Let’s step back a level and ask: what is sound? A physicist would tell you it’s repeated pressure variation in the air – compression and rarefaction – which passes through the medium. If you were to pick a point, and plot the pressure at that point over time –

The problem with this is its continuity. Mathematically and physically, this is a purely continuous behaviour. Computers are really, really bad at dealing with continuity; it’s much easier to sample at some rate. Here, I take a sample every 1 unit of time.

That’s not a particularly accurate representation of the wave. Higher sample rates are more faithful; here, I sample every 0.1 units of time.

Sampling sound becomes vaguely recognisable at a rate of thousands of samples per second. (Given we’re talking about a frequency, let’s use the correct unit: hertz). 8000 Hz is roughly what a telephone call sounds like; CDs sample at 44,100 Hz, DVD video at 48,000 Hz, and most content online uses one of these two common rates.

(Those rates are particularly interesting, because of a strange quirk called the Nyquist frequency: we can only capture waves at half the frequency we sample at; above that, the waves tend to alias and effectively disappear. The human hearing bottoms out somewhere around 20 kHz, so it makes no sense to capture at a higher rate, because the sound reproduced would be practically inaudible. Some hi-fi enthusiasts disagree.)

The rate at which we sample the signal is not the only important part: we also need some resolution. Let’s say we have one sampled bit every second – that is, every time we sample our signal, we only record one bit of information about the signal; here, a signal ≥ 0 gives 1, and a signal < 0 gives 0.

The samples here are almost totally unrecognisable as the original signal! Clearly, we need more bits; how about two?

Clearly, we need more bits; how about four?

Clearly, we need more bits; how about eight?

By capturing more information at each sample, we can more accurately represent the signal. Common sample resolutions for audio are 8-bit, 16-bit, and 24-bit.

These samples can be collected with an analogue-digital converter, or ADC – a device that turns an electrical signal into a bit-stream. The opposite device, a digital-analogue converter, or DAC, also exists; it turns a bitstream into a signal, often by wiggling its output level in a certain way. (I would consider both of these devices to be sufficiently advanced technology that we can treat as a magical black box; I’m not an electrical engineer.)
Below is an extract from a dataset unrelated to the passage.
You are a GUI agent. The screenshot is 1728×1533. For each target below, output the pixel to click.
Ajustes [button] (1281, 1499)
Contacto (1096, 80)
We now have all the information we need: we have a stream of samples at a particular rate, each sample carrying an amount of information, and given that stream, rate, and resolution, we can reproduce that signal.

For our purposes, we’ll run at 8000 Hz, at 8 bits. On my (Linux) computer, I can take such a bitstream and play it back directly, using a command called `play` (a part of SoX, the Sound eXchange tools).
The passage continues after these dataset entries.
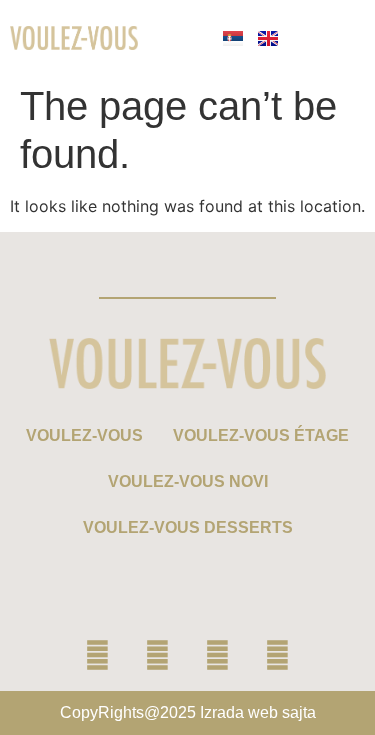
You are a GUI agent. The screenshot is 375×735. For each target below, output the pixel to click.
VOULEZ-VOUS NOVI (188, 481)
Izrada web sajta (258, 712)
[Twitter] (218, 656)
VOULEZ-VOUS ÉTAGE (261, 435)
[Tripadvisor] (278, 656)
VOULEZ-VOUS (84, 435)
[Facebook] (98, 656)
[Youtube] (158, 656)
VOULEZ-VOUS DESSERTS (188, 527)
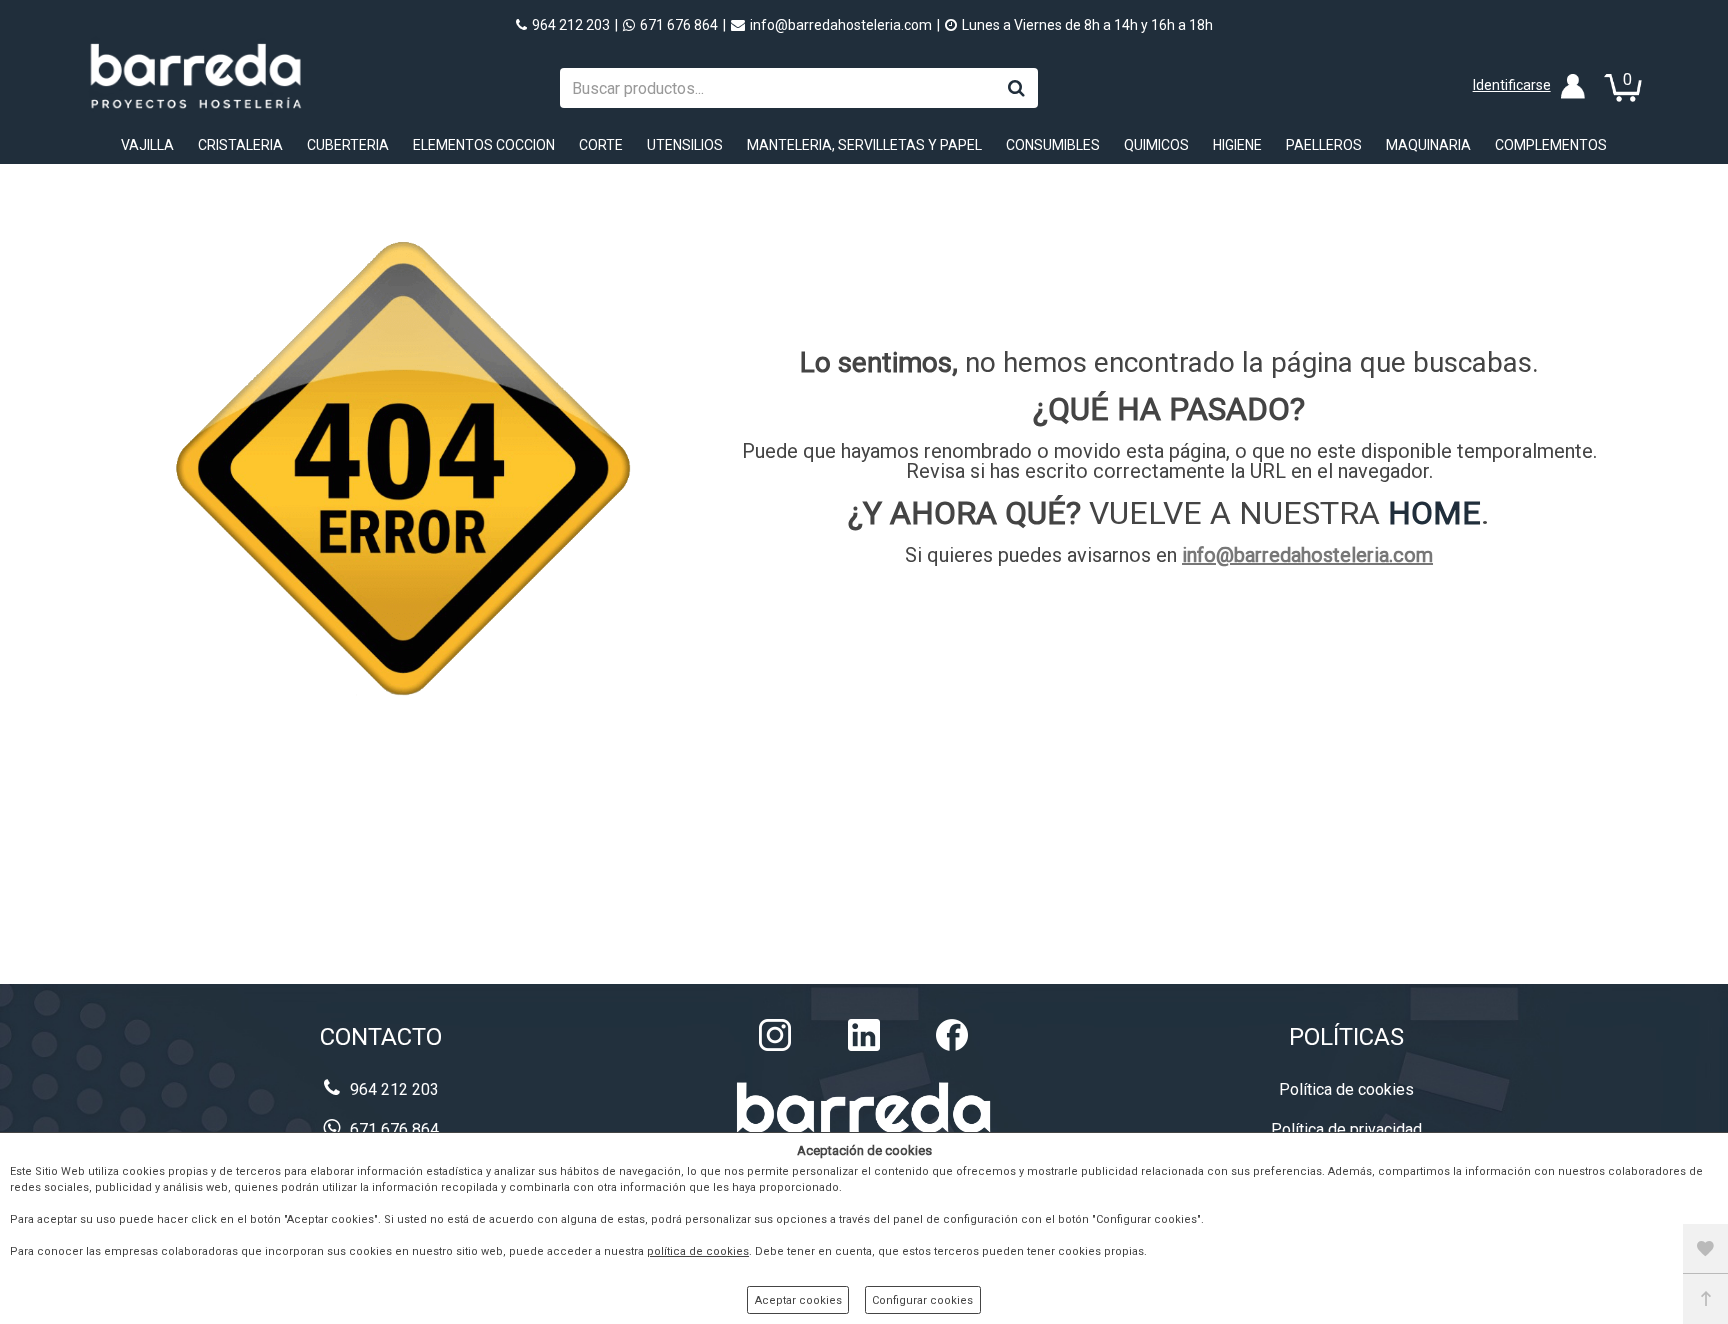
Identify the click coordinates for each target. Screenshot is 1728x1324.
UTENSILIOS (685, 145)
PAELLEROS (1324, 145)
We need to tell `play` about our input format, which means it needs several command-line arguments: `-r|--rate` sets the sample rate, `-b|--bits` sets the sample resolution, `-t|--type` sets the sample stream type, `-e|--encoding` sets the encoding of each sample, and `-L|--endian little` specifies that samples are little-endian. (Most music file formats pack all this information into their file header, so you don’t have to specify how to set up a DAC every time you want to listen.)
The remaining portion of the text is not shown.